As expected, PCR testing yielded a higher positive test rate than conventional stool testing, even when EIA tests were included (29.2% vs. 4.1%). In the 2,746 patients with a positive GI PCR test, a total of 3,804 pathogens were identified. Adenovirus accounted for 39% of these positive results. Positive bacterial results were seen in about 65.0% of the positive subgroup, with Escherichia coli subtypes seen in 51.7% of the positive tests.
Overall, positive results for viruses, bacteria, and multiple pathogens were more likely with GI PCR testing, compared with conventional testing (P = .001 for all). Parasites accounted for only 8.2% of the positive PCR test results, but this was significantly more than the 3.7% seen with conventional testing (P = .011).
At the 14-day mark post testing, “Patients who underwent a GI panel were less likely to be prescribed any antibiotic. But overall, antibiotics were fairly common in both groups,” said Dr. Axelrad, noting that 41% of patients who underwent stool culture received an antibiotic by 14 days, compared with 36% for patients who underwent a GI PCR panel (P = .001).
By the end of 30 days, most patients in each group had not received an endoscopic procedure, with significantly more procedure-free patients in the PCR group (91.6% vs. 90.4%; P = .008).
Against a backdrop of slightly higher overall radiology utilization in the PCR group – potentially attributable to practice trends over time – abdominal radiology was less likely for these patients than for the culture group (11.4% vs. 12.8%; P = .011).
The 30-day ED visit rate was low and similar between groups (11.4% for PCR vs. 12.8% for culture; P = .116).
The much quicker turnaround for the GI PCR panel didn’t translate into a shorter length of stay, though: Inpatient length of stay was a median 5 days in both groups.

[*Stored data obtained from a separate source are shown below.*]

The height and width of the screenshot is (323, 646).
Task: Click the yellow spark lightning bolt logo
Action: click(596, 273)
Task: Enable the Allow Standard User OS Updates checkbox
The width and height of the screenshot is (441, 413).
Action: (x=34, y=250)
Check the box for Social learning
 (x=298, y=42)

“We feel that the outcomes that we noted were likely due to the increased sensitivity and specificity” of the PCR-based testing, said Dr. Axelrad. “Obviously, if you have more pathogen-positive findings, you may be less likely to order extensive testing. And if you’ve identified something like norovirus, you may feel reassured, and not order further testing.”

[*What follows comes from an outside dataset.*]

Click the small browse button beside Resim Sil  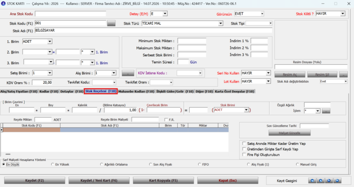pyautogui.click(x=343, y=74)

Dr. Axelrad pointed out that his institution’s overall PCR positivity rates were lower than the 70% rates some other studies have reported. “We feel that, given our large sample size, our results may more accurately reflect clinical practice, and perhaps that lower positivity rate may reflect increased use of this test in an inpatient setting,” he said. “We’re looking at that.”

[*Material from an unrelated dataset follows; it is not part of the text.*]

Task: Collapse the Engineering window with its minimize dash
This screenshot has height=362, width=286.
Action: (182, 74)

Study limitations included the retrospective nature of the study. “Also, as we all know, PCR testing fails to discriminate between active infection and asymptomatic colonization,” raising questions about whether a positive PCR test really indicates true infection, noted Dr. Axelrad.
“Coupled with a high-sensitivity rapid turnaround, there’s the potential to reduce costs, but the cost-effectiveness of these assays has not been fully determined. There are several studies looking at this,” with results still to come, he said.
The notable reduction in antibiotic prescribing for those patients who received PCR-based testing means that GI PCR panels could be a useful tool to promote antibiotic stewardship, though Dr. Axelrad also noted that “antibiotics were still used in about a third of all patients.”
Dr. Axelrad reported no outside sources of funding. He has performed consulting services for and received research funding from BioFire, which manufactured the GI PCR assay used in the study, but BioFire did not fund this research.